We encountered a different obstacle to providing introspection consistency for nested serialized parallel regions. As described in Sect. 2, the implementation of nested serialized parallel regions is optimized to avoid allocation and full initialization of a descriptors for nested serialized parallel regions and corresponding implicit tasks. However, the runtime fails to preserve introspection consistency for an enclosing serialized parallel region \(R_1\) and its implicit task during the creation (and respectively, destruction) of a nested serialized parallel region \(R_2\). The signal handler might interrupt the runtime during \(R_2\)’s creation and store a value for parallel_data for \(R_1\) (for task_data for \(R_1\)’s implicit task) after the runtime has captured parallel_data for \(R_1\) (task_data for \(R_1\)’s implicit task) to move it into a lightweight team (lwt) descriptor, causing a value of parallel_data (task_data) to be lost.

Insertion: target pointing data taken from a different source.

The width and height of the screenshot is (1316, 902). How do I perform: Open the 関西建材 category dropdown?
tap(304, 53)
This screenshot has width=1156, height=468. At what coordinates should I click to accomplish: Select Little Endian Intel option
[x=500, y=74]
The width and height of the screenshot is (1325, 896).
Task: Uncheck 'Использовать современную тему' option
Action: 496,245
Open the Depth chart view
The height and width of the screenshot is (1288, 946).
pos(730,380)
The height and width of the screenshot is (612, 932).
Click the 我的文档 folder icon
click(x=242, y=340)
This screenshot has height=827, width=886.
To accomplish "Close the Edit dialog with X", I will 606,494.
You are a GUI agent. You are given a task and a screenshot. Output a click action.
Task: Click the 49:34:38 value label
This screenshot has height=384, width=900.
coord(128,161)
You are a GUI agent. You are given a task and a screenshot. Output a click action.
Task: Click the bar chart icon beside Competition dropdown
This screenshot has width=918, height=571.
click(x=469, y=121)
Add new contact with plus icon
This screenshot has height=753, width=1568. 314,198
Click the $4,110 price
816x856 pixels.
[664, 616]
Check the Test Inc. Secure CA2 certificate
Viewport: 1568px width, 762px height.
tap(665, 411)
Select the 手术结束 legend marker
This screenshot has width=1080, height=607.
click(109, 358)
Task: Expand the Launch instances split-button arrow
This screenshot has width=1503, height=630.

The runtime can trivially overcome this problem by blocking all signals during the creation/destruction of a nested serialized parallel region to prevent signal delivery and tool introspection while information about a serialized parallel region and its implicit task is being updated. However, in the case of frequent short nested serialized parallel regions, blocking and unblocking signals can significantly interfere with sampling and cause a tool to collect unrepresentative data. Instead, we have the runtime and an introspection routine invoked from a signal handler employ wait-free coordination [7] to achieve consensus about the information associated with \(R_1\) and \(R_2\). The next section describes a protocol that enables a call to ompt_get_parallel_info or ompt_get_task_info from a signal handler to recognize when the runtime is in the process of moving data to prepare for a nested parallel region. In that case, the introspection routine finishes preparing the nested region so it can return information about both the nested and enclosing regions. It atomically writes this information into the runtime’s current team, task, and lwt descriptors to ensure that the runtime will observe it after the introspection routine finishes.
4 Implementation
In this section, we describe the implementation of a novel wait-free protocol for coordinating the LLVM OpenMP runtime with its OMPT introspection routines to maintain introspection consistency for nested serialized parallel regions. For this purpose, we extended each of the team, task, and lwt descriptors with a pair of OMPT descriptors (depicted and numbered with 1 and 2 in Fig. 1) and a pointer (shown as ptr in Fig. 1) that indicates which descriptor of the pair contains valid OMPT information about the OpenMP parallel/task construct. The runtime and an introspection routine called from a tool’s signal handler use wait-free coordination to achieve consensus about which OMPT descriptor associated with a nested serialized parallel region (and its implicit tasks) contains valid state by atomically updating the value of the ptr pointer to reference one of the pair’s descriptors.
Figure 1a depicts the descriptors containing information associated with two serialized parallel regions, R1 and R2, and their corresponding implicit tasks when the primary thread executes the nested region R2. As the ptr pointer (shown in blue) of the heap-allocated team descriptor indicates, the R2’s OMPT information resides in the first OMPT descriptor of the pair. The ptr (shown in red) of the task descriptor allocated on heap indicates that the second OMPT descriptor of the corresponding pair contains the information associated with R2’s implicit task. The first OMPT descriptor of the pair belonging to the stack-allocated lwt descriptor depicted in the right half of Fig. 1a contains information about the enclosing parallel region R1 and its implicit task. This lwt descriptor is the only element of the lwt list at the moment, meaning that the list’s head pointer (lwt_list) references this descriptor.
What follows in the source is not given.